Rents and prices in Oman’s residential property market are expected to decline further this year as the market continues to be oversupplied with apartment blocks, according to a new report released by real estate consultancy and chartered surveying firm Cavendish Maxwell.
Its new report indicated that Muscat’s residential market continues to be oversupplied with apartment blocks, despite a gap in the market for high-quality villas and townhouses.
The Oman Market Report for 2018 also said that the country’s office sector saw demand for business centres increase in 2018 as a result of firms downsizing and seeking fitted office premises at lower costs.

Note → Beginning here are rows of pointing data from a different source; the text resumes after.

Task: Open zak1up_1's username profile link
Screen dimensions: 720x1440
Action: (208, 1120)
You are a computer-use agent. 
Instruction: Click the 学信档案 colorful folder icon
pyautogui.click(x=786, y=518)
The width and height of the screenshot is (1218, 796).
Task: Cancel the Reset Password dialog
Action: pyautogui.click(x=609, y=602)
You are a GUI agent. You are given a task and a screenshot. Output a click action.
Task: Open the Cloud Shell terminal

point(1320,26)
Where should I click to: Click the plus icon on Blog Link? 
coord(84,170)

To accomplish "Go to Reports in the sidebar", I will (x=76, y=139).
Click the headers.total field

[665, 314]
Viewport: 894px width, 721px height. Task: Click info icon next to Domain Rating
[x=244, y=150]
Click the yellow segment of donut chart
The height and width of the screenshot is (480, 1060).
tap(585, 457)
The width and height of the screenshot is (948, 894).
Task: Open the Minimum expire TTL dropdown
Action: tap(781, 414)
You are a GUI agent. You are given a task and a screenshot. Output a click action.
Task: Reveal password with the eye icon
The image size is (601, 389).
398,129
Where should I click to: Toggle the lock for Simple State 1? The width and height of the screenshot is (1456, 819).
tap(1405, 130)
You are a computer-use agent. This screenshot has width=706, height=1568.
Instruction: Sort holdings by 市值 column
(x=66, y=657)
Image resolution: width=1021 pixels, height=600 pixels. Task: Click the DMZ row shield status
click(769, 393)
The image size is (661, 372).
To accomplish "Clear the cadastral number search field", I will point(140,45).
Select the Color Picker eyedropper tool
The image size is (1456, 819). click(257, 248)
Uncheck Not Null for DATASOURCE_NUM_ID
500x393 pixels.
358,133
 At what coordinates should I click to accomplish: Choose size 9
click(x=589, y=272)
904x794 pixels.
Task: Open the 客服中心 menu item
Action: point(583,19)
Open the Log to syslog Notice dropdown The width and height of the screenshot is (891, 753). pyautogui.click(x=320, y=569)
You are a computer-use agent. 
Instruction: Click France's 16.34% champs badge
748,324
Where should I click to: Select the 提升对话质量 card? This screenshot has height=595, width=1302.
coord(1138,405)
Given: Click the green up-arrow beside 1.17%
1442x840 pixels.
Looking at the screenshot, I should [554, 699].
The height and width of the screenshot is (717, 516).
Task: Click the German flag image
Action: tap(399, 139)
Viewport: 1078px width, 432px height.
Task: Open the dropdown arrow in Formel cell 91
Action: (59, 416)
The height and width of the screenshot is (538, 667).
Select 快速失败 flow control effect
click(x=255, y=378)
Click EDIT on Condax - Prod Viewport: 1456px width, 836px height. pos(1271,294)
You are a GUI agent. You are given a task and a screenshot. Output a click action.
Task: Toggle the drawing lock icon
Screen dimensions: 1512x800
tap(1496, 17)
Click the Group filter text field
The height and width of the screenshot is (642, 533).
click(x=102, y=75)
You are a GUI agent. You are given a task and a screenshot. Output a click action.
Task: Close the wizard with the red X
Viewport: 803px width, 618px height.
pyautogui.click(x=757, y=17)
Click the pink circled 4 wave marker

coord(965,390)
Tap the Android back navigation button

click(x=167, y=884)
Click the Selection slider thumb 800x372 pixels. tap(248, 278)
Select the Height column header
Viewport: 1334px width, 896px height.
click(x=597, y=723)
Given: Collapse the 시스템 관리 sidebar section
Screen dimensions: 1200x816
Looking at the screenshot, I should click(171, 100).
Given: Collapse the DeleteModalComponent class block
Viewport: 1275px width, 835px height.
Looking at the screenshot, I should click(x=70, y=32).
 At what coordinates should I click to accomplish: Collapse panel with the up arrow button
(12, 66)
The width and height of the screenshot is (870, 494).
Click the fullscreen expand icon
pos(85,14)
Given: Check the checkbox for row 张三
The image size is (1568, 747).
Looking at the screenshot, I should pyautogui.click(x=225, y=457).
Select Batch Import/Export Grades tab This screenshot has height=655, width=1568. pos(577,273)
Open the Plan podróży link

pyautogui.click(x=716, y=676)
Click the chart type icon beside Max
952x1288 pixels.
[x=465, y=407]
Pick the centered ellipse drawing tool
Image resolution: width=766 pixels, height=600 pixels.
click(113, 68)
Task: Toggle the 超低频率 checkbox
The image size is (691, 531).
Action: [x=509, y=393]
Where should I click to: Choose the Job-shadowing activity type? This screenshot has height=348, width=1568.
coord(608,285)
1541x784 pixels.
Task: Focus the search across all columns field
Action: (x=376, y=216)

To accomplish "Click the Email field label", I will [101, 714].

Demand for Grade A stock is expected to remain stable and developers should benefit from current market conditions and lower costs to build.
Looking ahead to 2019, he said Oman continues to offer significant investment opportunities, thanks to its growing non-oil economy, particularly in the tourism and industrial sectors, as well as in integrated tourism complex (ITC) developments.
The report said that despite weaker consumer sentiment and sluggish market conditions, the retail sector witnessed developers adding more space to the existing stock in Oman, particularly in Muscat.
In 2018, several new malls entered the retail market, including Landmark Group’s Oasis Malls in Sohar and Salalah. Al Araimi Boulevard, Mall of Oman and Mall of Muscat will all add more retail space as they near completion.
New regulations and incentives from Oman’s Ministry of Tourism have helped boost Oman’s hospitality sector, the report added.
Cavendish Maxwell also noted that there are currently 72 hotels under construction in Oman, amounting to a total of 6,604 rooms. By the end of 2019, 55 of those developments are expected to be completed, adding 4,763 rooms to the sultanate’s hotel supply.